И, желая прервать неприятный разговор, Юсупов, низко поклонившись, пошел на свое место, ничем почти не выдавая глубокого раздражения своего. Только мелкими, еще острыми и крепкими зубами прикусил он край тонкой, бескровной губы да левой рукой подергивал на ходу седые, свисающие надо ртом усы.
Алексея так и передернуло от приступа непонятной злобы, пьянившей его сейчас сильнее вина. И без того острый; подбородок юноши как-то натянулся, совсем обострился от напряженных на шее мускулов. Так бывает у волка, когда он оскалился и готов укусить врага. Даже обычное осторожное, трусливое выражение лида царевича заменилось другим, суровым, жестоким, напоминающим выражение, часто мелькающее на лице гиганта отца, только менее страшным.
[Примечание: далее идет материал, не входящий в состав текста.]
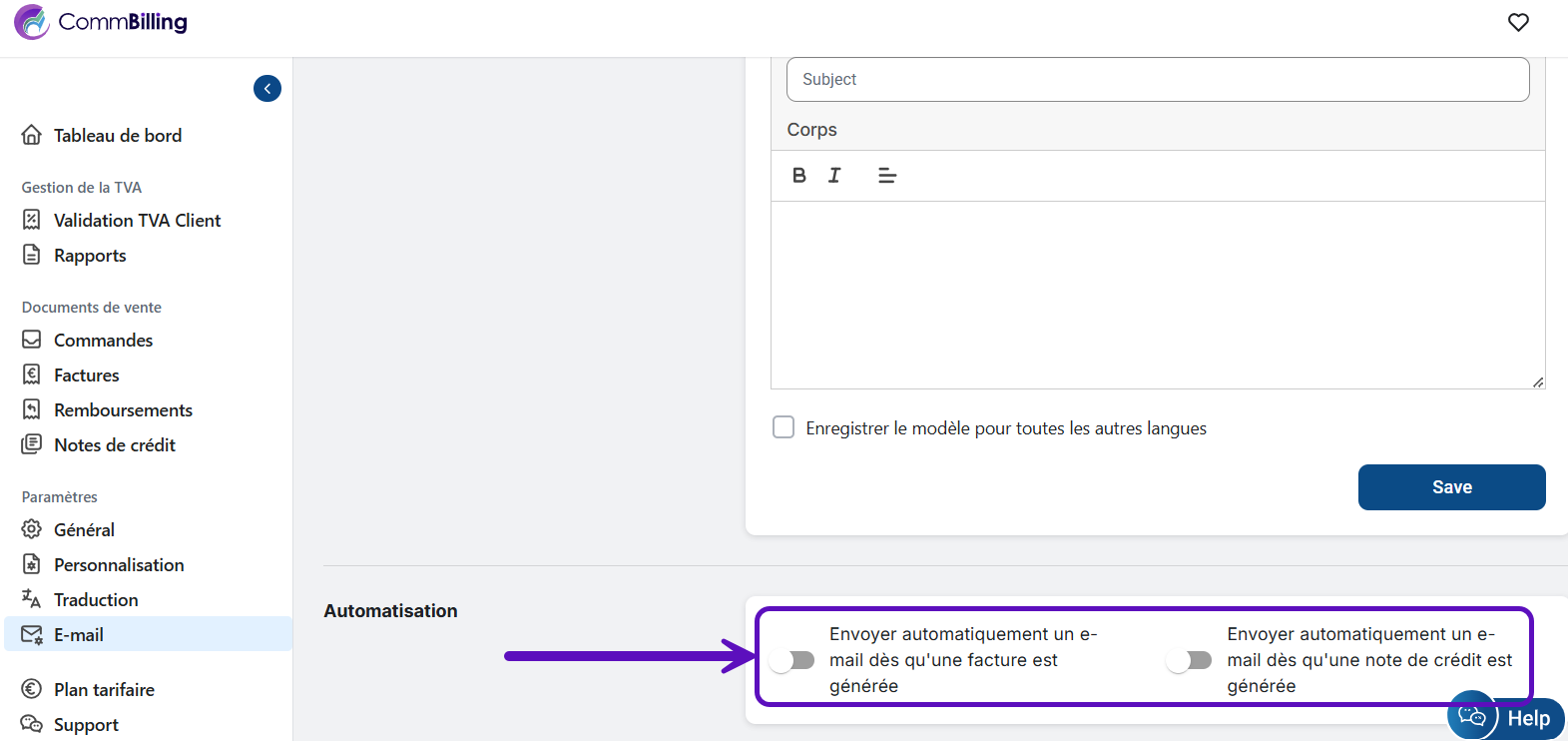Check 'Enregistrer le modèle pour toutes les autres langues'
Screen dimensions: 1568x741
coord(784,427)
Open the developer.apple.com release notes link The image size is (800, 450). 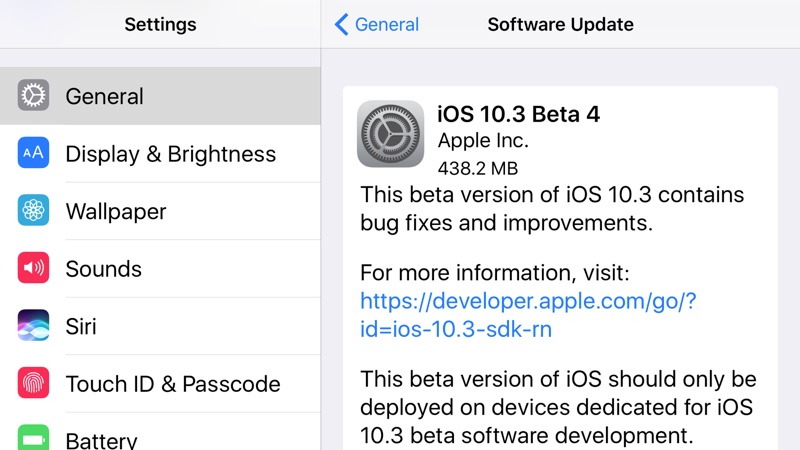click(x=527, y=315)
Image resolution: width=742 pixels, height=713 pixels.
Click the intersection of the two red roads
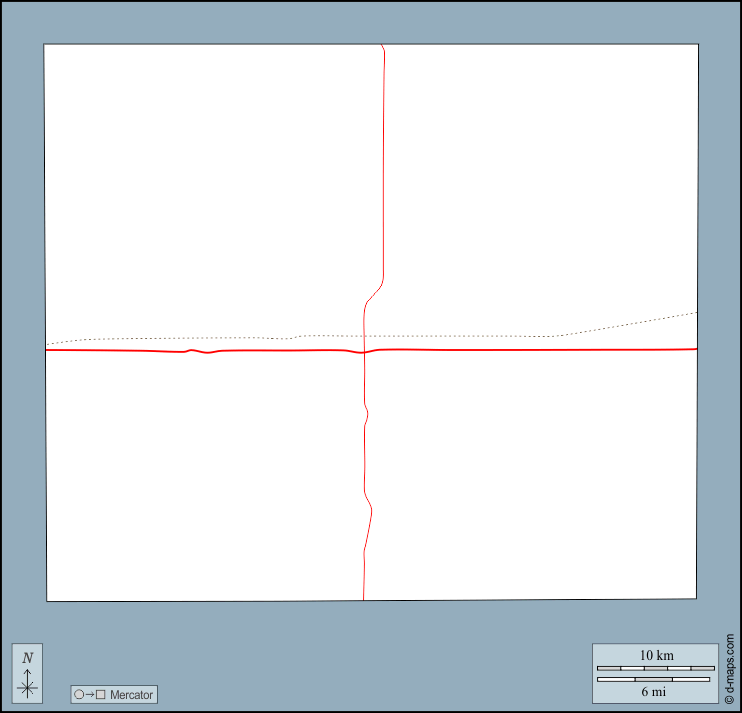click(x=364, y=352)
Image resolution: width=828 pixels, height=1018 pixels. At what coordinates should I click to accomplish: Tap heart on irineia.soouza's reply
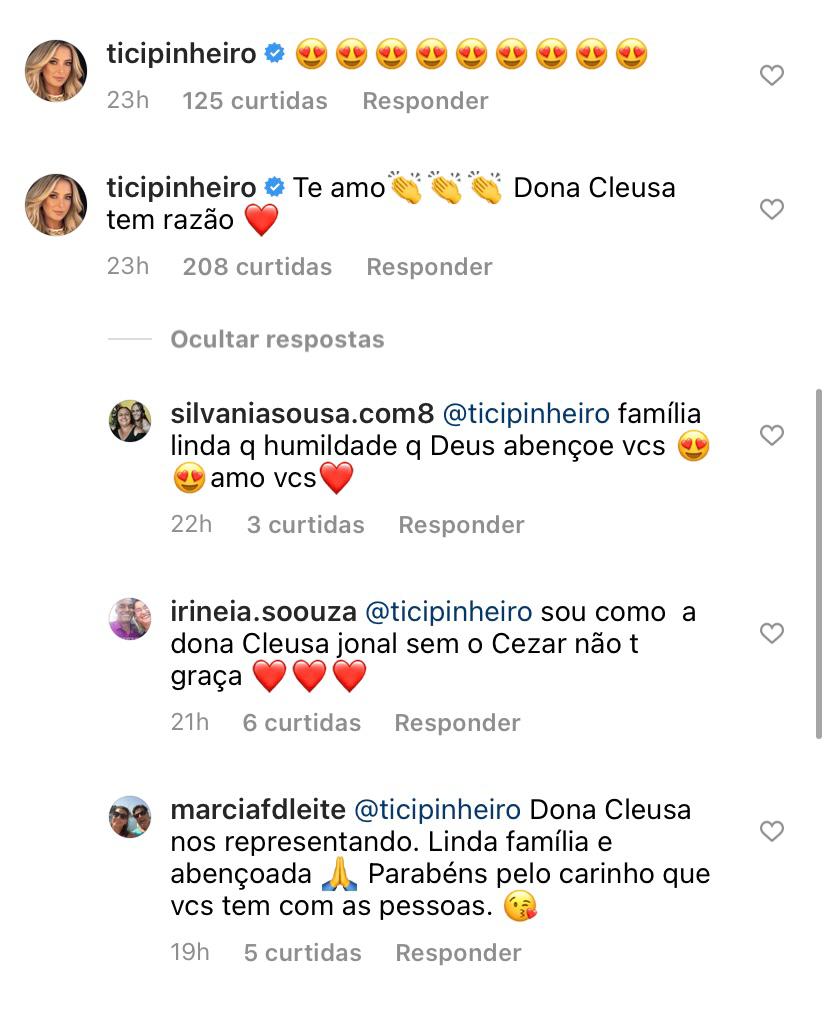click(x=772, y=633)
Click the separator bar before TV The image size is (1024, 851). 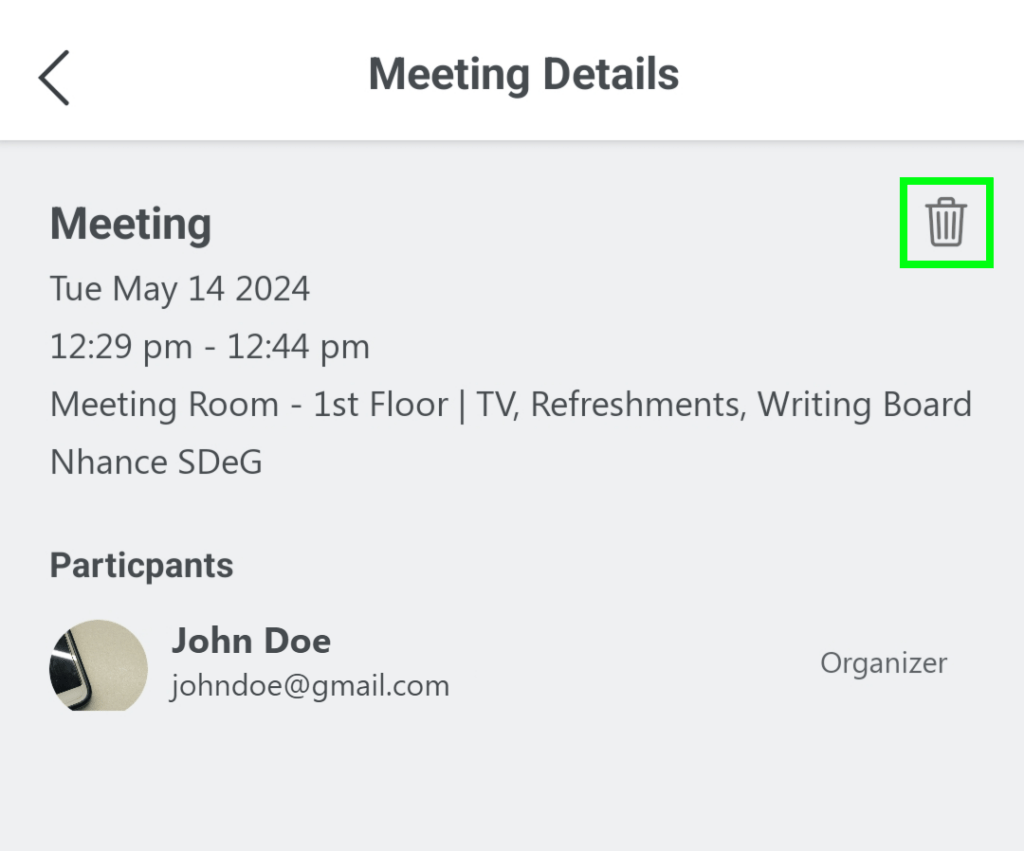coord(462,405)
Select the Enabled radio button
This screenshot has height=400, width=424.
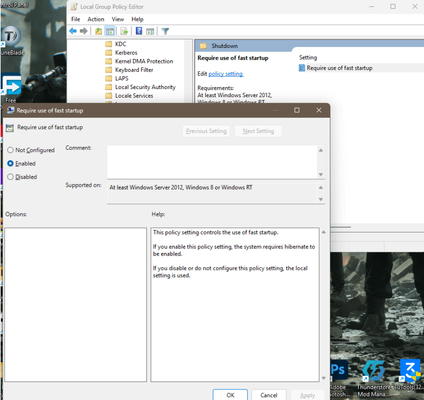(x=10, y=163)
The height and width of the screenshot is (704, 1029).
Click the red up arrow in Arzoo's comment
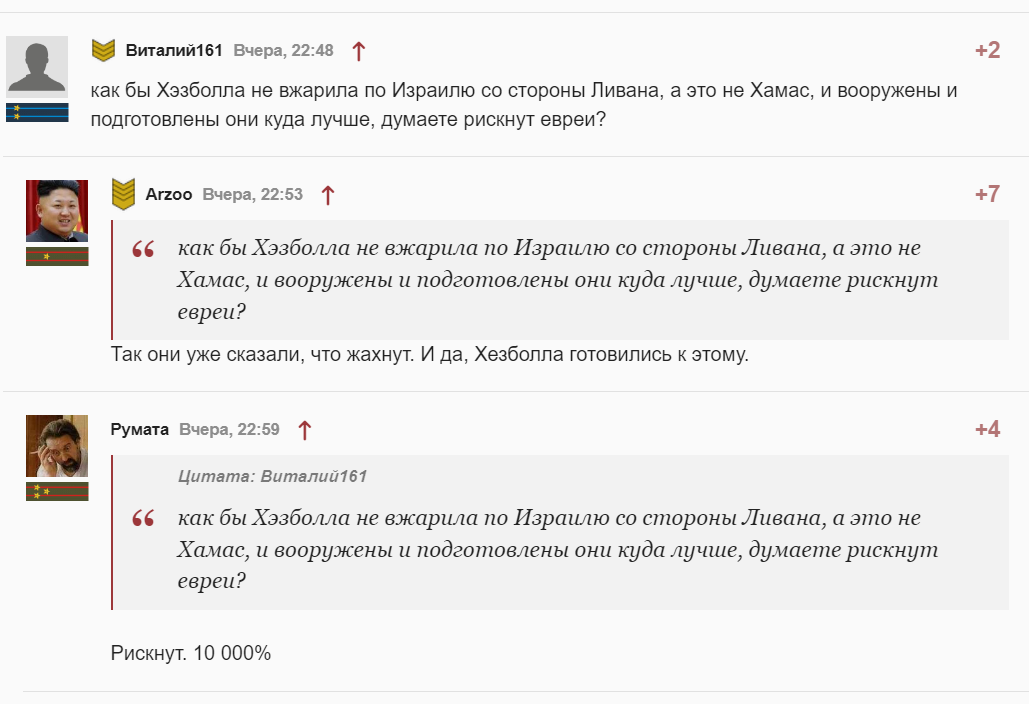[328, 195]
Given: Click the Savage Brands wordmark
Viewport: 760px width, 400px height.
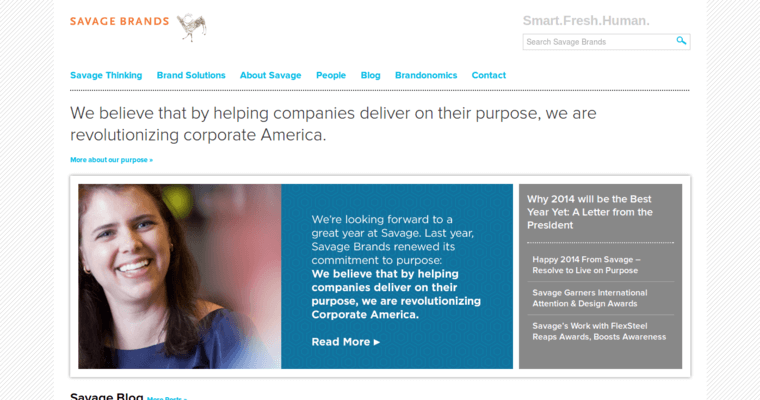Looking at the screenshot, I should point(119,21).
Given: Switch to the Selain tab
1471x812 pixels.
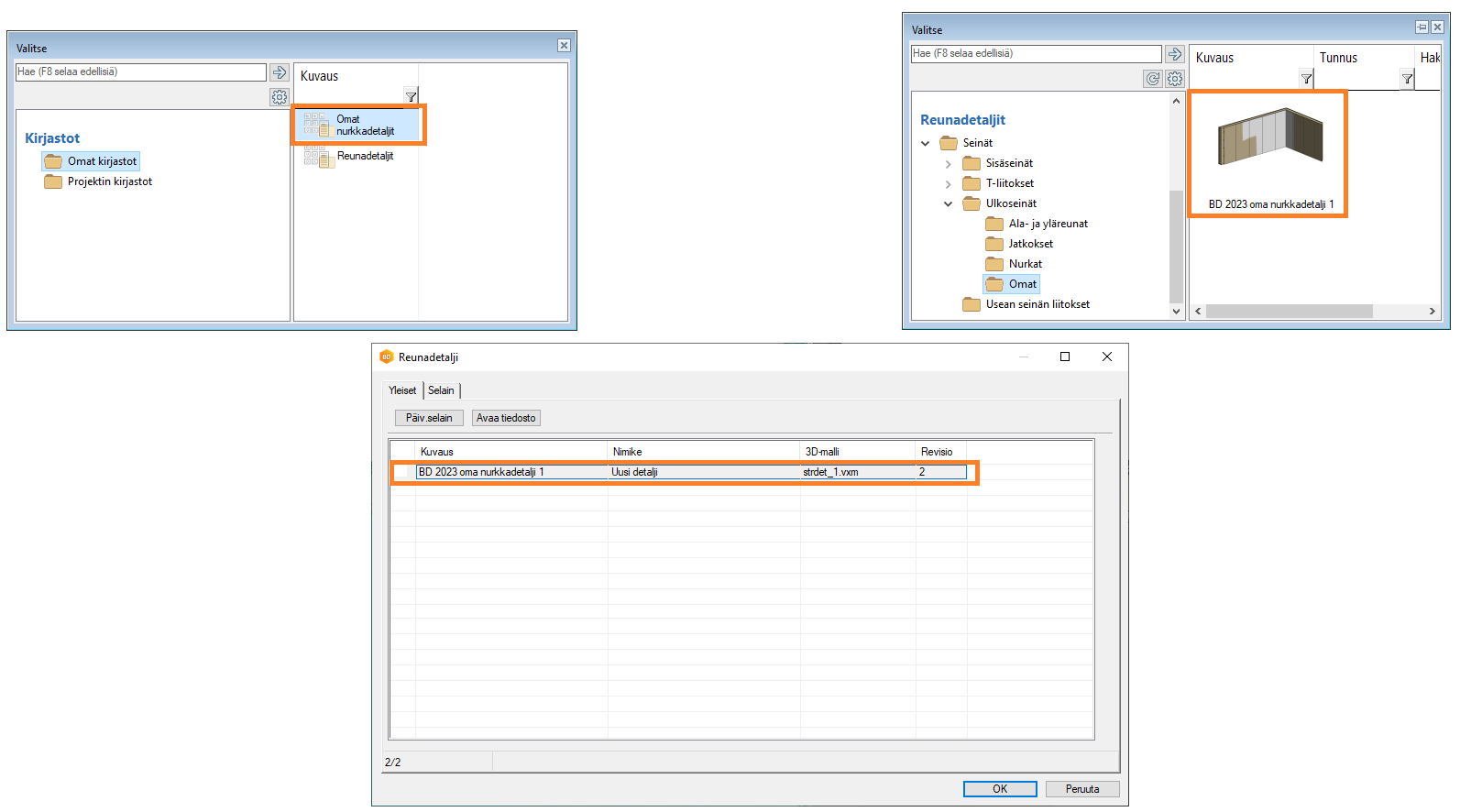Looking at the screenshot, I should pos(441,390).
— А слышь, правда ли, князь, что некоторые весьма знатные особы для своих удобств обращались к тебе, просили одолжить малую толику той «водицы наследничьей»?.. А скажи, будь друг! — совсем глухо и хрипло, спросил Алексей уходящего князя.
Но Юсупов, делая вид, что не слышит, занял свое место и стал наливать в чарку из сулеи, наполненной дешевым вином.
— Не желаешь отвечать?.. Твоя воля… Хоть угости нас за будущие профиты! — не оставляя старика, опять заговорил Алексей. — Вели подать чего ни есть хорошенького…
— Пока чего дождешься, милостивец, государь мой… Вот, не побрезгуй, ваше высочество… Сулеечка, почитай, и не почата. Хорошее винцо… Старое, духовитое… Откушай, изволь.
И снова сорвавшись с места со своей сулеёй, он стал наливать из нее в свободные стаканы царевичу и Головкину.